**Data supplied**
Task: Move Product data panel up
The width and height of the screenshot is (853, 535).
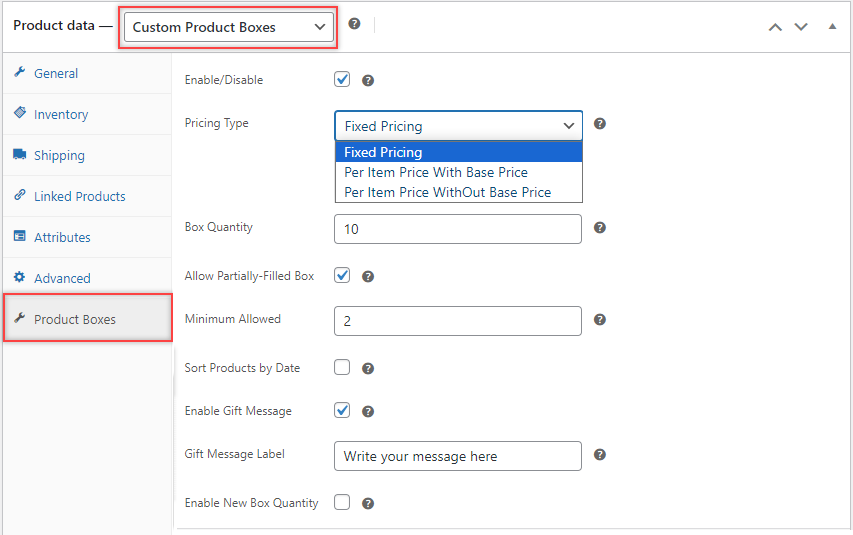Action: coord(775,27)
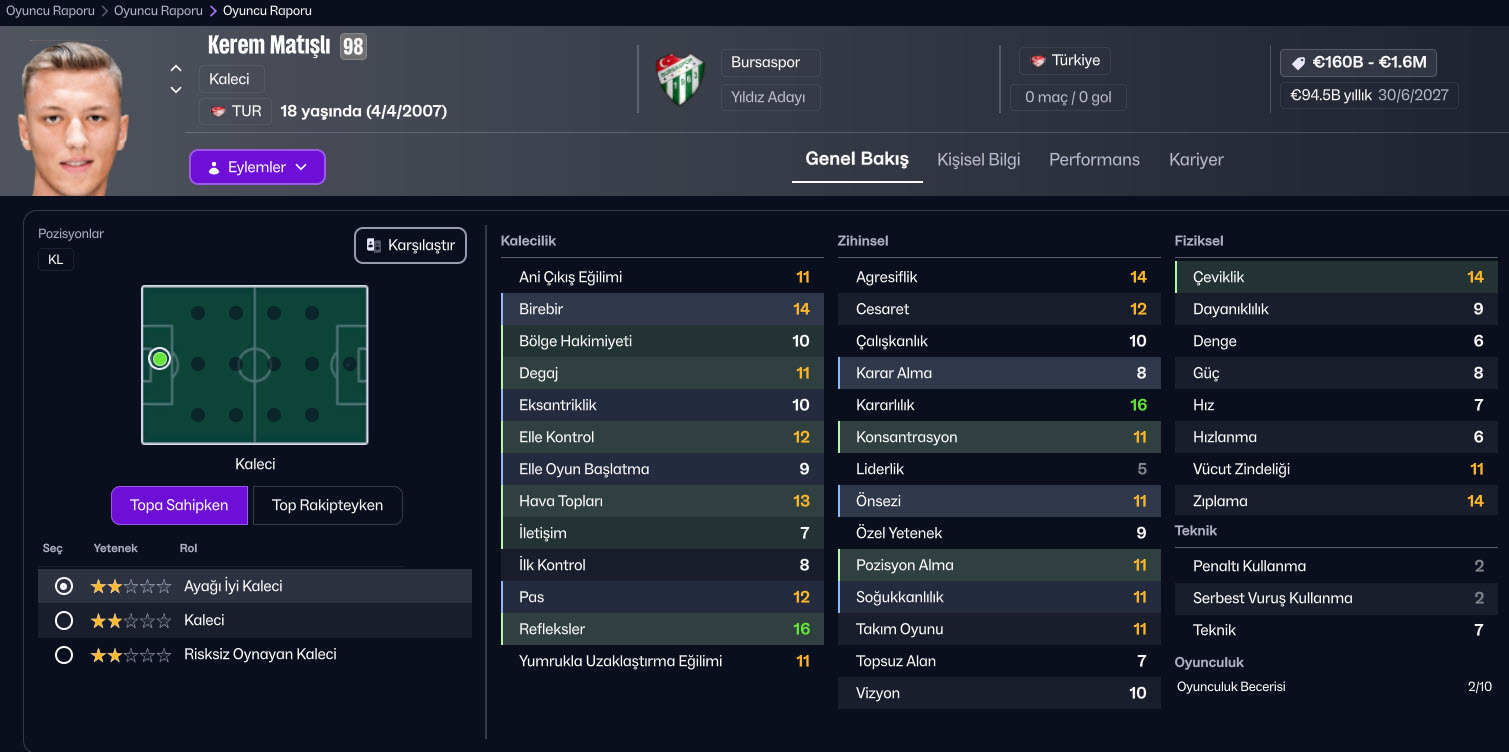Viewport: 1509px width, 752px height.
Task: Open the Eylemler actions dropdown
Action: click(257, 167)
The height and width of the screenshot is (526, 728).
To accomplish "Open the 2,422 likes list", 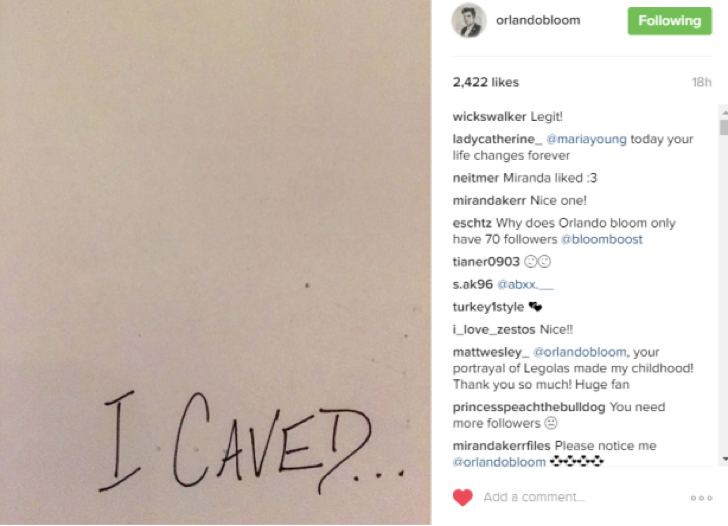I will [x=486, y=82].
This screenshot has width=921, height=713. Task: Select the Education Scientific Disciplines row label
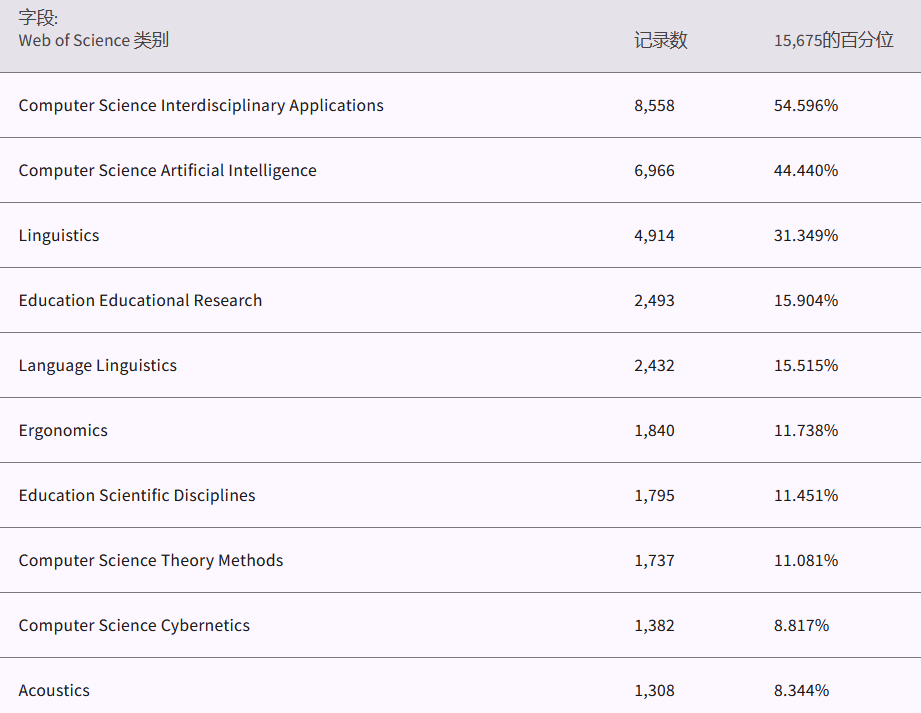point(137,495)
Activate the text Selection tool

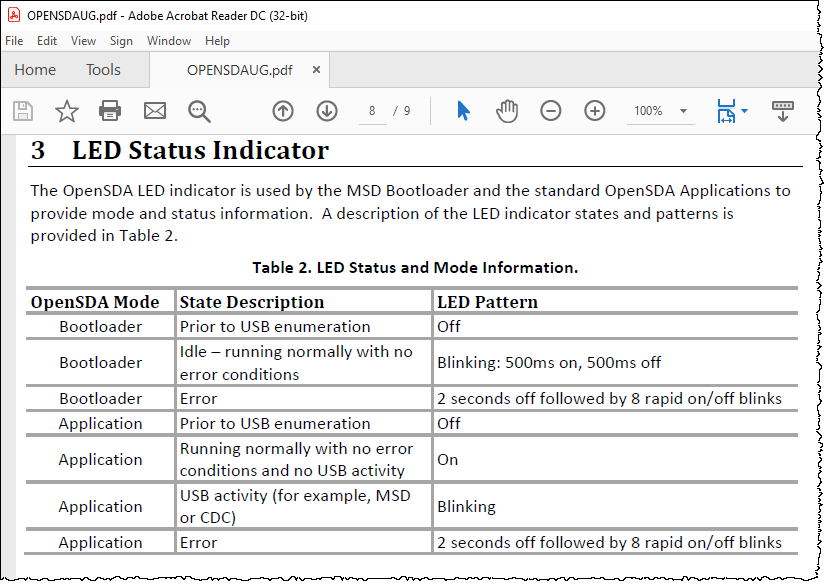click(463, 111)
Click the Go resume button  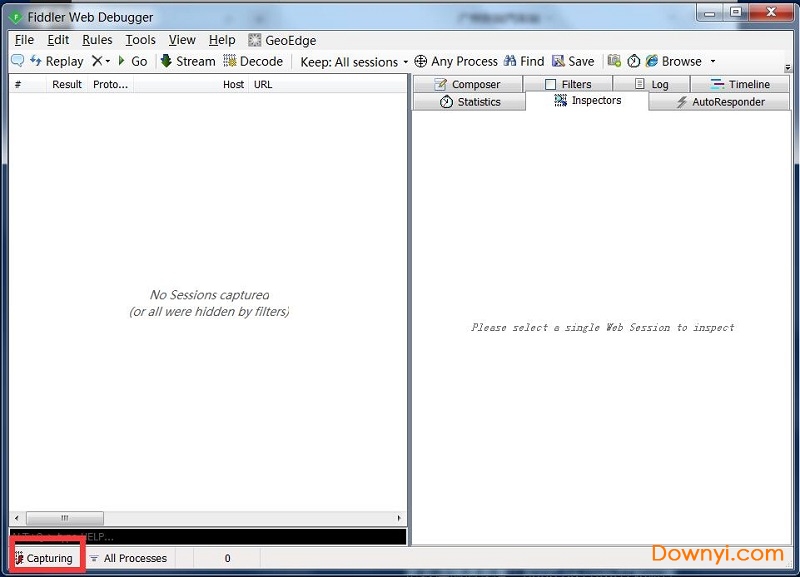pos(133,61)
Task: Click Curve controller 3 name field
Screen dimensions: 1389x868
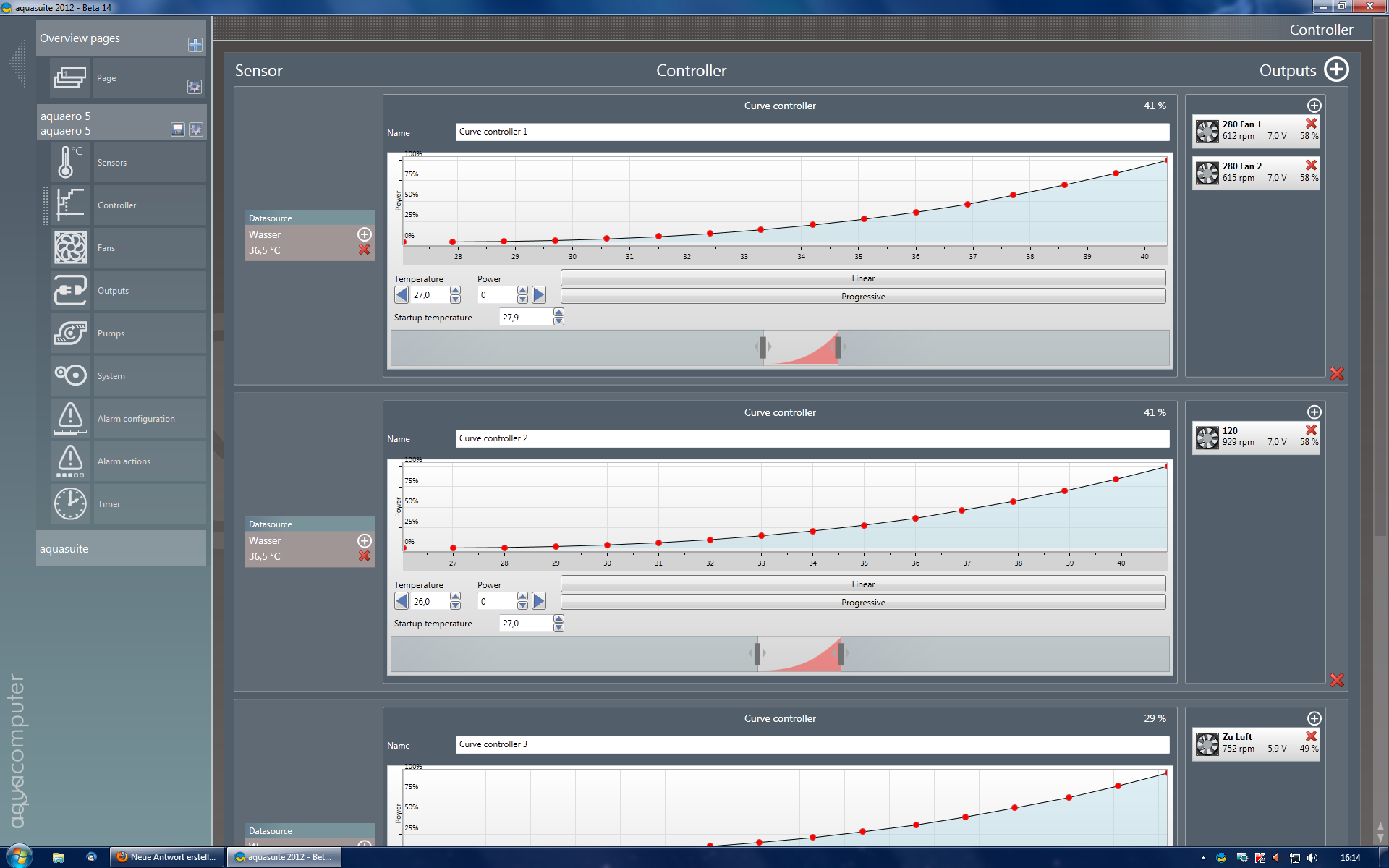Action: point(812,744)
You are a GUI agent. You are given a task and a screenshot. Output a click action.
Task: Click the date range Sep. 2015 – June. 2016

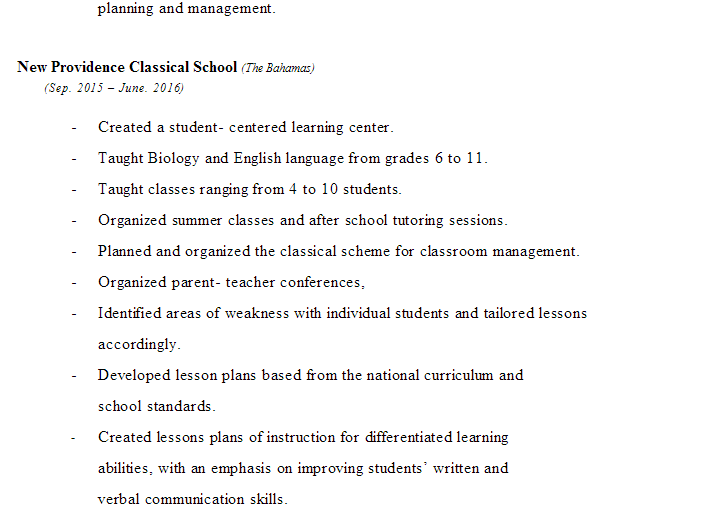(x=114, y=88)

**Request**
Arrange the lines of the items above as a JSON list of strings, one string per line, covering everything from the line that contains "Task: Click Curve controller 3 name field" down to the end of the items and skipping blank lines. Leave the pictures out.

**Answer in full**
[
  "Task: Click Curve controller 3 name field",
  "Screen dimensions: 1389x868",
  "Action: point(812,744)",
  "You are a GUI agent. You are given a task and a screenshot. Output a click action.",
  "Task: Click the date range Sep. 2015 – June. 2016",
  "(x=114, y=88)"
]